Limit user permissions as much as possible

The principle of least privileges should be implemented in your organization. Assign each user with the least amount of permissions required to do their work and nothing beyond that.

Set up Two-factor authentication (2FA) on all accounts that support it

2FA is a robust way to make it more difficult for malicious actors to abuse your credentials. Not only that, but it may discourage many of them from trying.

Implement digital code-signing

Digital signing prevents unauthorized software from being executed unless it is signed by a trusted entity. Don’t leave the door wide open by allowing any application from anywhere to be installed on devices on your network. Put a whitelist in place through digital code-signing.

For users

These are primarily common-sense tips that can help you avoid various online threats. However, the first four points are directly related to mitigating C2 attacks.

  • Don’t open attachments in emails unless you’re sure you know who the sender is and you’ve confirmed with that person that they really did send you the email in question. You should also make sure they’re aware the email contains an attachment and know what the attachment is.
  • Don’t click links (URLs) in emails unless you can confirm who sent you the link, what its destination is, and that the sender is not being impersonated. Once you’ve done that, you should scrutinize the link. Is it an HTTP or an HTTPS link? The vast majority of the legitimate internet uses HTTPS today. Also, check the link for incorrect spelling (faceboook instead of facebook or goggle instead of google)? If you can get to the destination without using the link, do that instead.
  • Use a firewall – All major operating systems have a built-in incoming firewall, and all commercial routers on the market provide a built-in NAT firewall. You want to make sure these are enabled. They could well be your first line of defense if you click a malicious link.
  • Log out and reboot your computer – When you’re done working on your computer, log out of your session and reboot the machine. That will clear things from memory that could be used to compromise your computer.
  • Use strong and complex passwords – The more complex your passwords are, the less likely you are to fall victim to credential-based attacks. Depending on the attacker’s chosen methodology, a successful command and control attack may well start off as a credential-based attack. Use our password generator for creating secure passwords, and then a password manager to more easily keep track of them.
  • Use an antivirus program – Only purchase genuine and well-reviewed antivirus software from legitimate vendors — there is plenty of malicious fake anti-virus software out there. Keep your antivirus updated and configure it to run frequent scans.
  • Keep your operating system updated – You want the latest OS updates, as they contain the latest security patches. Make sure you install them installed as soon as they’re available.
  • Never click on pop-ups. Ever. Regardless of where they take you, pop-ups are just bad news.
  • Don’t give in to “warning fatigue” if your browser displays yet another warning about a website you are trying to access. With web browsers becoming more and more secure, the number of security prompts they display has gone up somewhat. You should still take your browser’s warning seriously, and if your browser displays a security prompt about a URL you’re trying to visit, listen to your browser and get your information elsewhere. That’s especially true if you clicked a link you received by email or SMS – it could be sending you to a malicious site. Don’t disregard your computer’s warning prompts, and don’t be tempted to disable your browser’s phishing and malware detection.

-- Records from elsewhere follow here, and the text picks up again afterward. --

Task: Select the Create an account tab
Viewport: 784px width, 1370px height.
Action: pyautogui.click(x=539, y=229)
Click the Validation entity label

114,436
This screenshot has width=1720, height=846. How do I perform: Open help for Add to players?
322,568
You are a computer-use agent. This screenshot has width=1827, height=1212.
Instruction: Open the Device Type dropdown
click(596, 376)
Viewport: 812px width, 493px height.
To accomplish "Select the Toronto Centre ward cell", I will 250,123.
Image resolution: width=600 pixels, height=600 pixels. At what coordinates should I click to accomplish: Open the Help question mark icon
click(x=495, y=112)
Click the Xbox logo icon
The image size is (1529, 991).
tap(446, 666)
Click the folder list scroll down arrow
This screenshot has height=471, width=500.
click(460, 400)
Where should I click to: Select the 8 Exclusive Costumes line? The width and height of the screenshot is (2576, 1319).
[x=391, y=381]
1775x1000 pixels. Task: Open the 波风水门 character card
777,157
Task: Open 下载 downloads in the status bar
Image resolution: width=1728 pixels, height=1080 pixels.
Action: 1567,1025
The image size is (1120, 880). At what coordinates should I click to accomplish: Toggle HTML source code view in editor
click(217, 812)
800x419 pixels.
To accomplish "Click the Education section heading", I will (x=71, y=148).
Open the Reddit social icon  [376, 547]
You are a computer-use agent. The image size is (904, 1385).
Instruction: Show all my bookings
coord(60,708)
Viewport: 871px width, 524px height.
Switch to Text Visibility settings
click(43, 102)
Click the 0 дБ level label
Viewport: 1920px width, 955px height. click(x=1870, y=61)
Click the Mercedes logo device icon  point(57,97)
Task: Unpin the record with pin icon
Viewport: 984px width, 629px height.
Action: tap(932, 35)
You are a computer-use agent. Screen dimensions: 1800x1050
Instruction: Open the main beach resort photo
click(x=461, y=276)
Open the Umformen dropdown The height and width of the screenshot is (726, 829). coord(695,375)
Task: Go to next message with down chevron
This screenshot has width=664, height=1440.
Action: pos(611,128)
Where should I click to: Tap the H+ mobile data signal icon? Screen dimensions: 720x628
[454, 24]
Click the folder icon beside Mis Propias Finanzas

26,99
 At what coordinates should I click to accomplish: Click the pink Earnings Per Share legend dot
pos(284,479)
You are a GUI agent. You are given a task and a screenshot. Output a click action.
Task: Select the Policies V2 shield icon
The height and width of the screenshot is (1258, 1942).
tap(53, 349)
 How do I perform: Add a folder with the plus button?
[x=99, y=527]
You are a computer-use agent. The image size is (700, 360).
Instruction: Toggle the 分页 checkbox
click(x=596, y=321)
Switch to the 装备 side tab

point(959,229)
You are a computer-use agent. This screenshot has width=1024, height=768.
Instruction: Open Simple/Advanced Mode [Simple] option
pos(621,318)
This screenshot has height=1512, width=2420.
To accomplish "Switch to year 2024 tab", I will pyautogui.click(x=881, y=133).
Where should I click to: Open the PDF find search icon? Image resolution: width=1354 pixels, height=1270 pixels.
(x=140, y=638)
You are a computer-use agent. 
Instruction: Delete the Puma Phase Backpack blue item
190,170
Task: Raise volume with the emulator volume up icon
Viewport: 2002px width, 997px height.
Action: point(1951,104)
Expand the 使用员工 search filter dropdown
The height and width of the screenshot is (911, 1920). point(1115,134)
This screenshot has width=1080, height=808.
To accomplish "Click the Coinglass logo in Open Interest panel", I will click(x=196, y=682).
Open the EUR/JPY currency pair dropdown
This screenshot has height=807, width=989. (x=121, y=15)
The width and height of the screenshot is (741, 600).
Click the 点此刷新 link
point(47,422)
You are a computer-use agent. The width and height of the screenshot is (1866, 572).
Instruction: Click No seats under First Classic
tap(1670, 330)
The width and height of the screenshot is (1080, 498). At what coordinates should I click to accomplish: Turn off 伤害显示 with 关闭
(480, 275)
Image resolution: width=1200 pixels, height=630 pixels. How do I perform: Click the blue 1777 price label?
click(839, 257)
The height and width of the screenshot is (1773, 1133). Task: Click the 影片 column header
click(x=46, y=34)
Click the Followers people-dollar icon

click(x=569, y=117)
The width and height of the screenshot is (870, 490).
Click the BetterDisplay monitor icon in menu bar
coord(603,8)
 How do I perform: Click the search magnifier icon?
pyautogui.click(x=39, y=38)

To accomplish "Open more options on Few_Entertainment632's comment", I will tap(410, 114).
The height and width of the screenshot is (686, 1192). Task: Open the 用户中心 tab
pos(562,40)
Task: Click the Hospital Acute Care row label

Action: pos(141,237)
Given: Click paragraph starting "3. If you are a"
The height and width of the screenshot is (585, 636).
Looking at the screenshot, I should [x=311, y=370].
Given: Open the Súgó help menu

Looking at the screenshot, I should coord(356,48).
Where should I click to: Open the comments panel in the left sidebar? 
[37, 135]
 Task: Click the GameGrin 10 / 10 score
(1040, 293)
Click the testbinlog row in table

So that’s essentially the deal with command and control attacks. They can definitely be nasty insofar as they could lead to complete network takeovers. But, as is the case with many other online attacks, putting the security measures above into practice and promoting security awareness within your organization is a good bet towards lowering the odds of falling prey to online attacks in general and command and control attacks, specifically.